Supplied passage:
○ ○ ○
Also, in C++14-compatible compilers, it's apparently better to use decltype(auto) than just auto for automatic return type determination; auto doesn't preserve const-ness, volatile-ness, or reference-ness, while decltype(auto) does. It can be used either as a trailing return type, or as a normal return type.
// caller2(), using decltype(auto).
template<typename Func, typename... Ts> decltype(auto) caller2(std::true_type x, Func f, Ts... args) {
std::cout << "Now calling... ";
return f(args...);
}
decltype(auto) can also be used when declaring variables. See here for more information.
Edit 4: I believe I may have found a potential solution that preserves the passed function's parameter list properly, using functors. However, it may or may not create unwanted overhead, I'm not sure.
// Default functor.
template<typename... Ts>
struct Executor { };
// General case.
○ ○ ○
Requests:
[1] According to the C++ passage, which properties does decltype(auto) preserve that auto does not?
[2] Continue the C++ passage from the point at which it stops.
The data that follow have no connection to the C++ passage.

Records from a collection:
○ ○ ○
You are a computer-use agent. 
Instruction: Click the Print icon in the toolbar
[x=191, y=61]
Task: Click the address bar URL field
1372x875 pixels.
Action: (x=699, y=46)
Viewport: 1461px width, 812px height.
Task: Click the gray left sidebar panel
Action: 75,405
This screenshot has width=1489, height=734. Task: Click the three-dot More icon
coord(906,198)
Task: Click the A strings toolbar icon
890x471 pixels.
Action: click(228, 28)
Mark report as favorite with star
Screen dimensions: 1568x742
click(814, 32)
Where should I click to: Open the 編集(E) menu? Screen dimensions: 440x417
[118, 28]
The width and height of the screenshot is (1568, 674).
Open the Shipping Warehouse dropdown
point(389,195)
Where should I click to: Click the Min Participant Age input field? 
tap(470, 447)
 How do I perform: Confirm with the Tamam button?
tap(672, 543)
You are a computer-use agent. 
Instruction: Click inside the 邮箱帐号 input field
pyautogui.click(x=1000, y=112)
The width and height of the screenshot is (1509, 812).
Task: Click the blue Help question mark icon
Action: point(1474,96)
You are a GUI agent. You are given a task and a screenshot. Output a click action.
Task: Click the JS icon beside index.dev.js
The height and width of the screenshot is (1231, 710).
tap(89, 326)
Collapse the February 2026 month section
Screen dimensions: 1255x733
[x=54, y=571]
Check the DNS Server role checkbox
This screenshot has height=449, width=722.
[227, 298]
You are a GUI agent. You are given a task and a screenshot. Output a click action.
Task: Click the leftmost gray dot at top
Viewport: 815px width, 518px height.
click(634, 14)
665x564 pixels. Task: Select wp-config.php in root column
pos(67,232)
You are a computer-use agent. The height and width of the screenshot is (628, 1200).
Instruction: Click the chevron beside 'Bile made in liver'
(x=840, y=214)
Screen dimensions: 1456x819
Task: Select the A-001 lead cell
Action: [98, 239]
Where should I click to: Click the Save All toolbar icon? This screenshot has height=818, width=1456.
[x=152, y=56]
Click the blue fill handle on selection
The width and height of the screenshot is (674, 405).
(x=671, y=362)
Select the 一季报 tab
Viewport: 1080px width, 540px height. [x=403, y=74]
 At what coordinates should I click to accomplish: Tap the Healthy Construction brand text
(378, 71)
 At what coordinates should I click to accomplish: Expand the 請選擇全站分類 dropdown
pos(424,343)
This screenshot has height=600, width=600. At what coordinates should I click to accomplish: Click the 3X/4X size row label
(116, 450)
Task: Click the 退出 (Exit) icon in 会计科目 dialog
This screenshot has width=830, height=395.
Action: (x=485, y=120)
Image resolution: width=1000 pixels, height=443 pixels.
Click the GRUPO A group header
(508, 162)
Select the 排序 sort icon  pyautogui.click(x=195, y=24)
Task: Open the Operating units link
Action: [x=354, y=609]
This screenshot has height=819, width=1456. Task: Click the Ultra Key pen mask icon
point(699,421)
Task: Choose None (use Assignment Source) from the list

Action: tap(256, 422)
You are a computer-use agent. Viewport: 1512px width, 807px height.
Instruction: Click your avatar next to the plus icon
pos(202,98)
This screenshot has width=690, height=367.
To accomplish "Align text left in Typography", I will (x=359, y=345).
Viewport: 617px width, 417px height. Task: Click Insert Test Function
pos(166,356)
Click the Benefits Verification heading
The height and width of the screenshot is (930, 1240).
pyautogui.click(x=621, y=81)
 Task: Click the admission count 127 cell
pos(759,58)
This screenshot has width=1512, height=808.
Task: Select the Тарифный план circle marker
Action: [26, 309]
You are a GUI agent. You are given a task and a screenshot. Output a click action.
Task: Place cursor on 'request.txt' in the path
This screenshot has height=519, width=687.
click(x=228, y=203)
○ ○ ○
Expected responses:
[1] Const-ness, volatile-ness, and reference-ness.

[2]
template<typename M, typename ReturnType, typename... Params>
struct Executor<M, ReturnType (*)(Params...)> {
public:
// Parameter match:
bool operator()(M method, Params... params) {
ReturnType r = method(params...);
// ...
}
// Parameter mismatch:
template<typename... Invalid_Params>
bool operator()(M method, Invalid_Params... ts) {
// Handle parameter type mismatch here.
}
};
// Special case to catch void return type.
template<typename M, typename... Params>
struct Executor<M, void (*)(Params...)> {
public:
// Parameter match:
bool operator()(M method, Params... params) {
method(params...);
// ...
}
// Parameter mismatch:
template<typename... Invalid_Params>
bool operator()(M method, Invalid_Params... ts) {
// Handle parameter type mismatch here.
}
};
// Variadic function-like macro to automatically create, use, and destroy functor.
// Uncomment whichever one is appropriate for the compiler used.
// (The difference being that Visual C++ automatically removes the trailing comma if the
// macro has zero variadic arguments, while GCC needs a hint in the form of "##" to tell
// it to do so.)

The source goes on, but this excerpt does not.